The financial crisis has seen some companies in the textile and garment industry facing shut downs, while other factories struggle to transform their business.
"To survive is a victory" has become a consensus among factories in Fujian province, one of the most important centers in China's textile and garment industry.
"Garment factories of around fifty to sixty employees have almost died out and those with 200 or 300 employees are also on the brink of ceasing production," said a local industry insider to the Beijing Morning Post. He blames an overdependence on exports that made these enterprises vulnerable in the face of the financial turbulence.
Statistics have it that among thousands of garment and textile factories centered around Quanzhou, Fujian Province, nearly half are export-oriented, and the declining market is hitting the industry hard.
Orders from abroad have evaporated in the wake of the global decline and some companies are confronted with the cancellation of previous orders. "The cancellation rate is very high and buyers are finding every possible excuse to do so," said an owner of a local garment factory to the paper.
"The situation next year may be more rigorous."
As many industry insiders predicted, the real impact of the financial crisis may be revealed later in 2009.
In a wave of companies shutting down, survival has become the paramount task for many garment and textile factories, as they find new ways to break out.
Local factories in Jinjiang, a city in Fujian known as "China's shoe capital", are turning back to the road of OEM (Original Equipment Manufacturer) by providing supportive service and processing to sizable enterprises.
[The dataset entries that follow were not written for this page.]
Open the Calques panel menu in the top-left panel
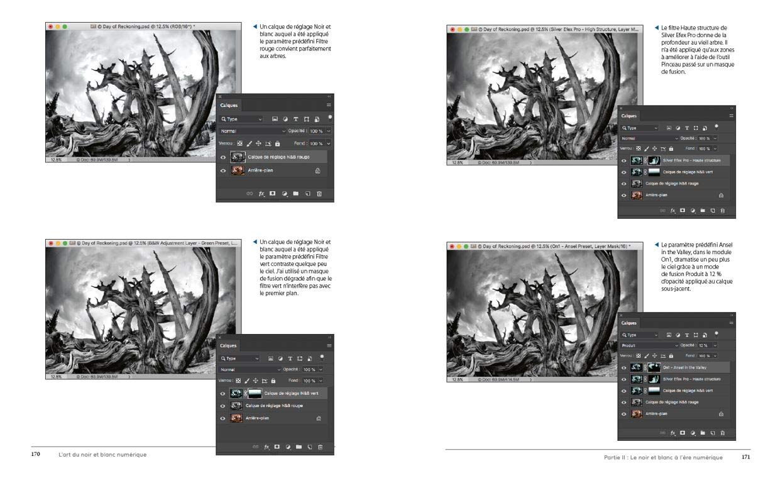This screenshot has width=773, height=478. pyautogui.click(x=328, y=105)
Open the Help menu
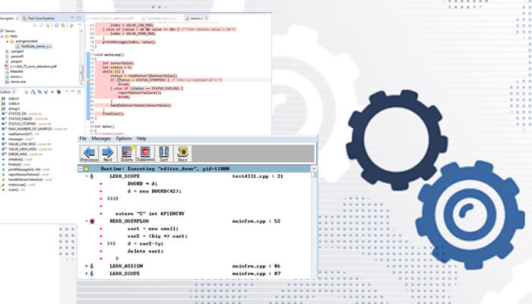The width and height of the screenshot is (532, 304). [141, 138]
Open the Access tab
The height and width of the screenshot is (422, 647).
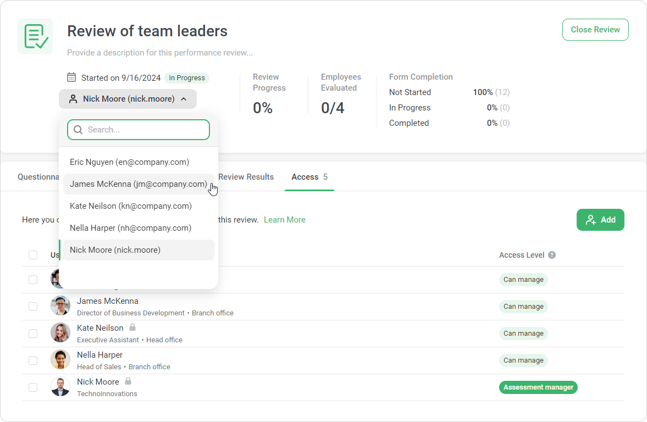(x=309, y=177)
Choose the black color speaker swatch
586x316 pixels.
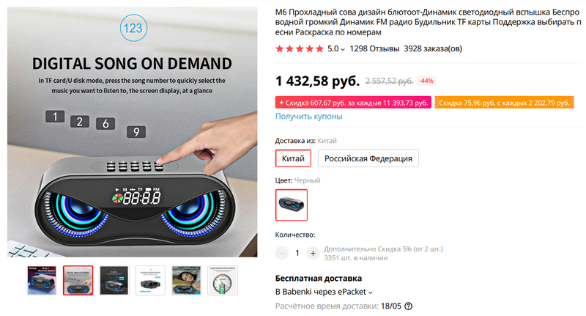pyautogui.click(x=292, y=205)
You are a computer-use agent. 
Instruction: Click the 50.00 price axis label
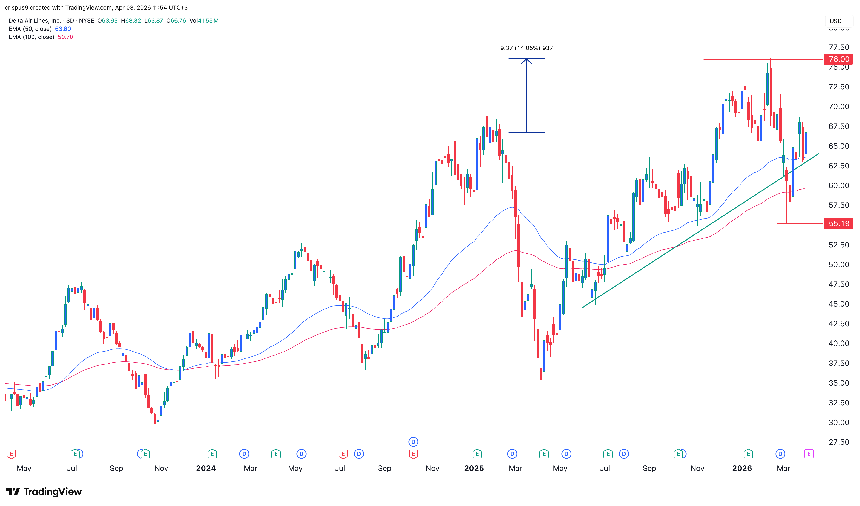pos(838,265)
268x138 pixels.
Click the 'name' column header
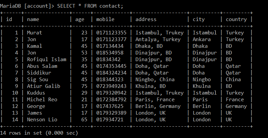[33, 19]
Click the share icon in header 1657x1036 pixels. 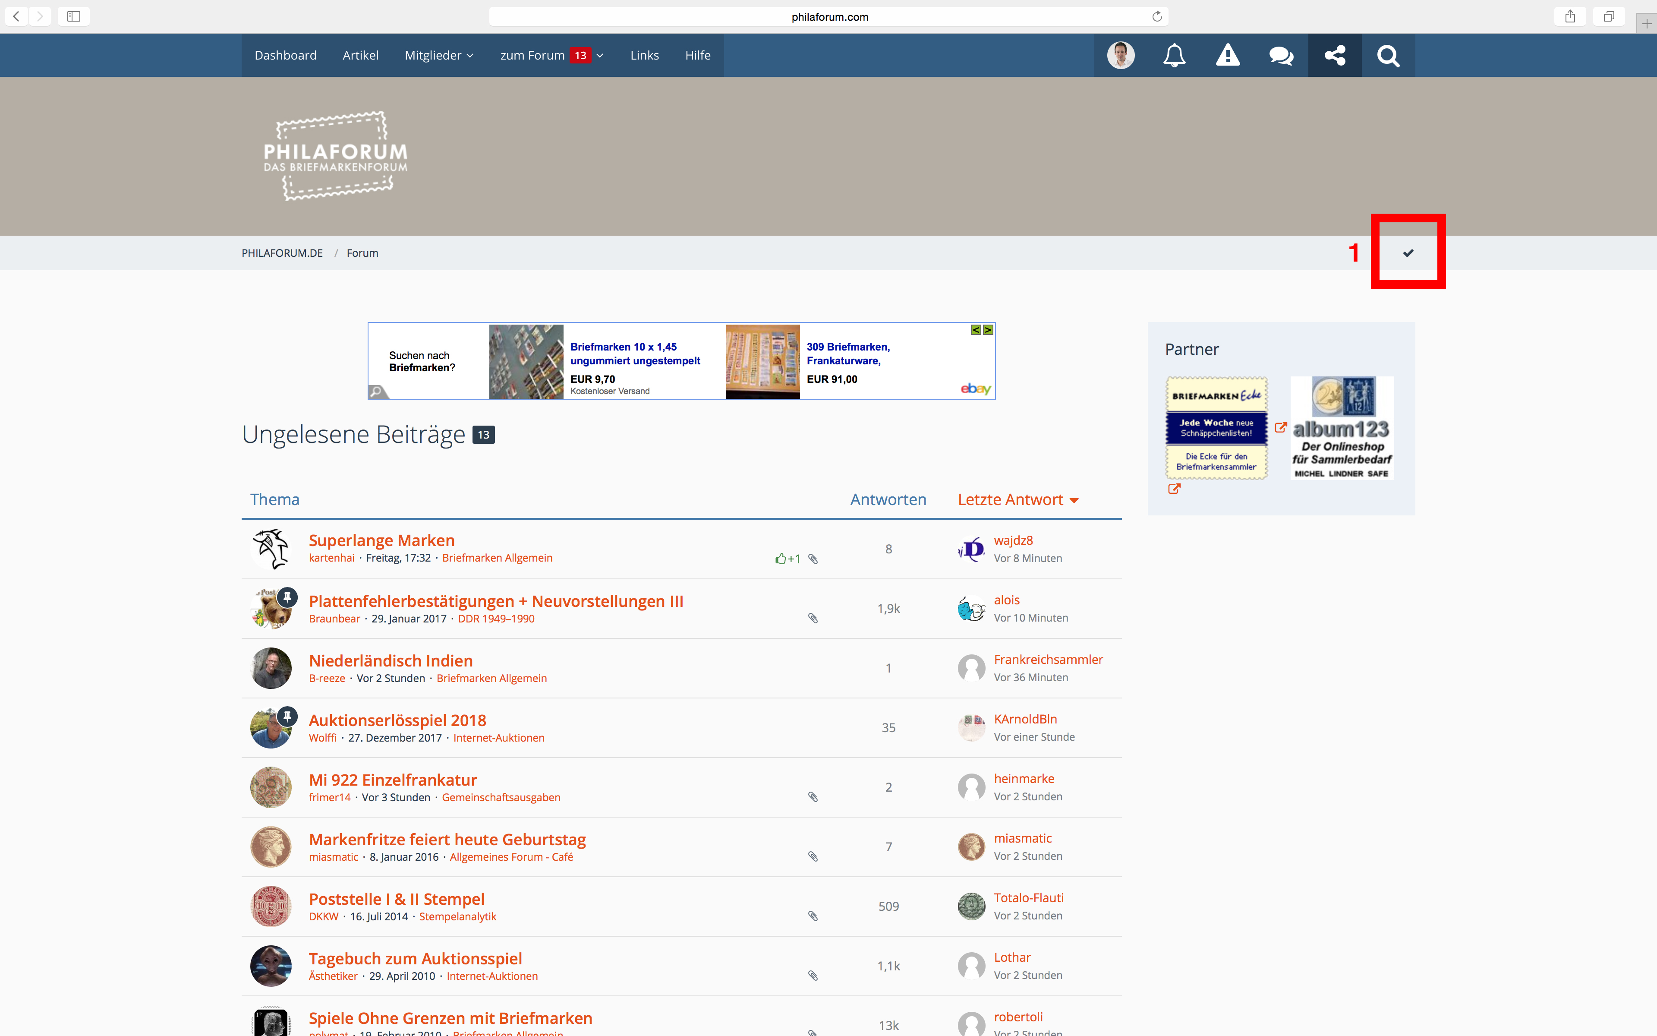tap(1335, 56)
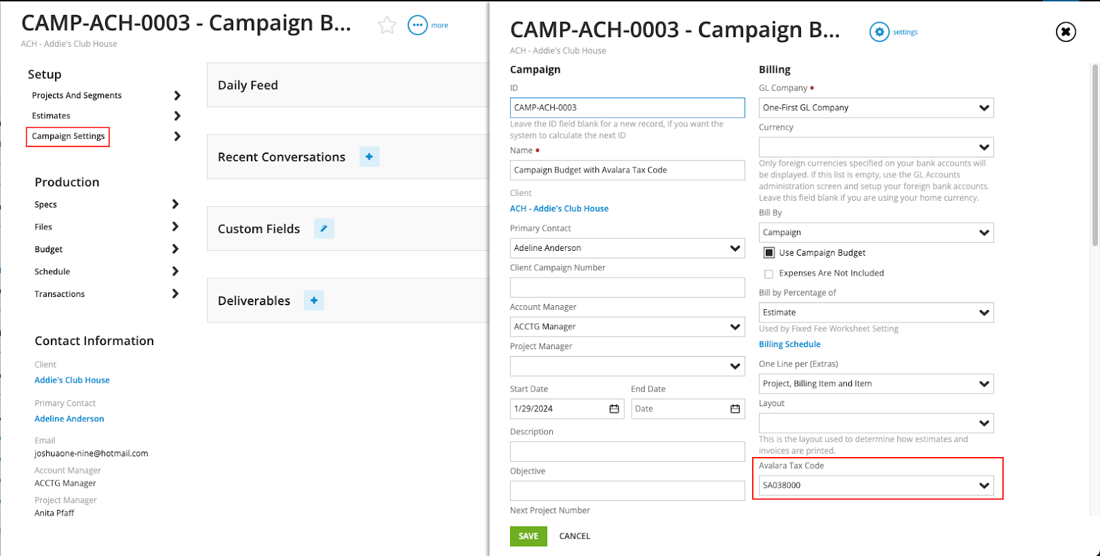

Others have begun to focus on the domestic market, which has proven not an easy way to go. "The operating cost is too high to enter domestic stores" said a spokesman from a company that decided to fall back on the domestic market. Another concern is the adjustment of product mix to cater to Chinese consumers, he said.
However, in a global downturn where some see troubles, others find opportunity. The apparel giant Nike is set to add five production lines in Quanzhou, owing to the closure of some Nike factories in Thailand, as well as the advancement of the coastal city's production chains and technologies.
Taking advantage of the appreciation of the yuan, some enterprises in Fujian have already begun to upgrade their equipments."We are seeking every opportunity to rebound," said Lin Xiangyang, general manager of a children's wear manufacturer.
To help China's textile industry go through the global slowdown, the Chinese government has taken several favorable measures this year, by raising export rebates and tax cut.